We strongly recommend archives do a full run-through of their presentation including all live demos shortly before the visit.I know this sounds obvious, but it wasn't until we did a complete run-through that we realized we needed an overview document and presentation.

Prior agreement between the auditors' delegation and the archive about some means such as audio or video recording of the discussions during the visit would assist both sides.

2 comments:

Hvdsomp said...

David, this totally resonates with me. Most discussion that I follow with regard to collecting scholarly output for the purpose of archiving to a very large extent lack any thinking in terms of the web and hence web archiving. That is despite the fact that all those scholarly materials are published on the web, evolve there, and potentially vanish from there. The typical perspective is what I would refer to as a "back-office" archival approach in which stuff is handed over "under the table" from a content owner to an archive. Very infrequently do I hear mention of a "front-door" approach in which materials are transferred, as is the case with web archiving, by means of interacting with their URI either following a pull (crawling) or push (on-demand) approach. It seems to me that this consideration relates to your musings about OAIS, which has a perspective that is rather more related the former.

David. said...

The Trust & Certification parallel session at the 3rd EUDAT Conference featured an interesting discussion. There are three increasingly rigorous levels of certification available to research data archives; the Data Seal of Approval (DSA), NESTOR's DIN31644, and TRAC/ISO16363. A fairly large number of data archives have chosen DSA, 36 have been awarded and another 34 are in the process. These layers were described as bronze, silver and gold.

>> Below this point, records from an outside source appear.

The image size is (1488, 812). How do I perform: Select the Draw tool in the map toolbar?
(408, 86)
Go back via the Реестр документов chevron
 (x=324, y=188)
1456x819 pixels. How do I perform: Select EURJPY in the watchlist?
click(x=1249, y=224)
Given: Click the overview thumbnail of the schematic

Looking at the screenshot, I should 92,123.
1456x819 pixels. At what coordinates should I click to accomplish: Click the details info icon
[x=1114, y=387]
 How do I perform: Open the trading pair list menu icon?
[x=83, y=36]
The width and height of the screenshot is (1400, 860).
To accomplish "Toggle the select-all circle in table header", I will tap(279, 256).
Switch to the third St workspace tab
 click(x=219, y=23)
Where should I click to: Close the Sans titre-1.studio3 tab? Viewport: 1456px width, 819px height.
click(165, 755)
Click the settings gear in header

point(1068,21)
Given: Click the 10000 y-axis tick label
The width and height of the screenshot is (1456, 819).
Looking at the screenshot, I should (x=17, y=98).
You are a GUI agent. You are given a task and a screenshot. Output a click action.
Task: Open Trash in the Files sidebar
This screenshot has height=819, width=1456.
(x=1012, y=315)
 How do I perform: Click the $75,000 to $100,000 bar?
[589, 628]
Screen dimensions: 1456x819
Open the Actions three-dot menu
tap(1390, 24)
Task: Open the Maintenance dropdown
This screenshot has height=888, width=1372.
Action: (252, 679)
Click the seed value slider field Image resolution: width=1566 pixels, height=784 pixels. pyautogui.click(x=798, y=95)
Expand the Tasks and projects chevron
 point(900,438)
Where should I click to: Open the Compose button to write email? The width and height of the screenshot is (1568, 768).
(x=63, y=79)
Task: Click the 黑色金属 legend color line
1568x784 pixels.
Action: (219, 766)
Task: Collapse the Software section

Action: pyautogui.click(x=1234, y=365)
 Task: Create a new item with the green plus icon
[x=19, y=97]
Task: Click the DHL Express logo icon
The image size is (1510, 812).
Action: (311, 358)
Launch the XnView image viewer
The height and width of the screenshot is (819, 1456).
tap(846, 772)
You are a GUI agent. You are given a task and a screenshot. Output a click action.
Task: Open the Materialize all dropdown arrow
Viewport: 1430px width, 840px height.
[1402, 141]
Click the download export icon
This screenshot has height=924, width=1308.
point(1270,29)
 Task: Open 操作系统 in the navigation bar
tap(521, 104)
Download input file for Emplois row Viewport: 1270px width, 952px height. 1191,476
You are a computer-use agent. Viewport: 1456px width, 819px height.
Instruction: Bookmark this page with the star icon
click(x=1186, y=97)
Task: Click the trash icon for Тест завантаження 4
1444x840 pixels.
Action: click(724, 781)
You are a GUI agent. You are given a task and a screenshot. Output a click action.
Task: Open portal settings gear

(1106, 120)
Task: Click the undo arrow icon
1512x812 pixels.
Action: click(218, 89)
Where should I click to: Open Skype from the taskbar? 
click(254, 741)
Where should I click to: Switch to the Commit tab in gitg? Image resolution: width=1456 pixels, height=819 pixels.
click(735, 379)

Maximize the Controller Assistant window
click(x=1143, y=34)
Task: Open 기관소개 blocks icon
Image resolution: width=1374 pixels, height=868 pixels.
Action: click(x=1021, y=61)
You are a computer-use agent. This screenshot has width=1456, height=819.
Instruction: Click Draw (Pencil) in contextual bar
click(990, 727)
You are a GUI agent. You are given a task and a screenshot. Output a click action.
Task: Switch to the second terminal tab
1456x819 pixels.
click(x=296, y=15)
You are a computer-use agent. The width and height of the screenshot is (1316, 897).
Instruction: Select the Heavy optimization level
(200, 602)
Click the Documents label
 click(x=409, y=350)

The DSA is awarded after a process of self-audit and peer-review based on 16 guidelines. This is a much lighter-weight process than TRAC/ISO16363, and typically takes 2-3 months wall time. Re-certification is required after 2 years and should (as with the other levels) be significantly less expensive. DANS estimated that their recent re-certification against DSA took 250 hours of staff time. Some of this may also be accounted against preparations to move to DIN31644. I believe that there is great value in having multiple levels of certification. Moving gradually up the levels, as DANS is doing, rather than going directly to the highest level, as CLOCKSS did, is clearly a less disruptive approach.

There was consensus on many of the benfits of undergoing even the bronze-level DSA certification process, which broadly match the benefits we realized from our TRAC audit. DANS expressed them thus:
* Moving the archive to a higher level of professionalism.
* Forcing the archive to make its work processes more explicit and decide unresolved issues.
* Building trust from funders, users, etc.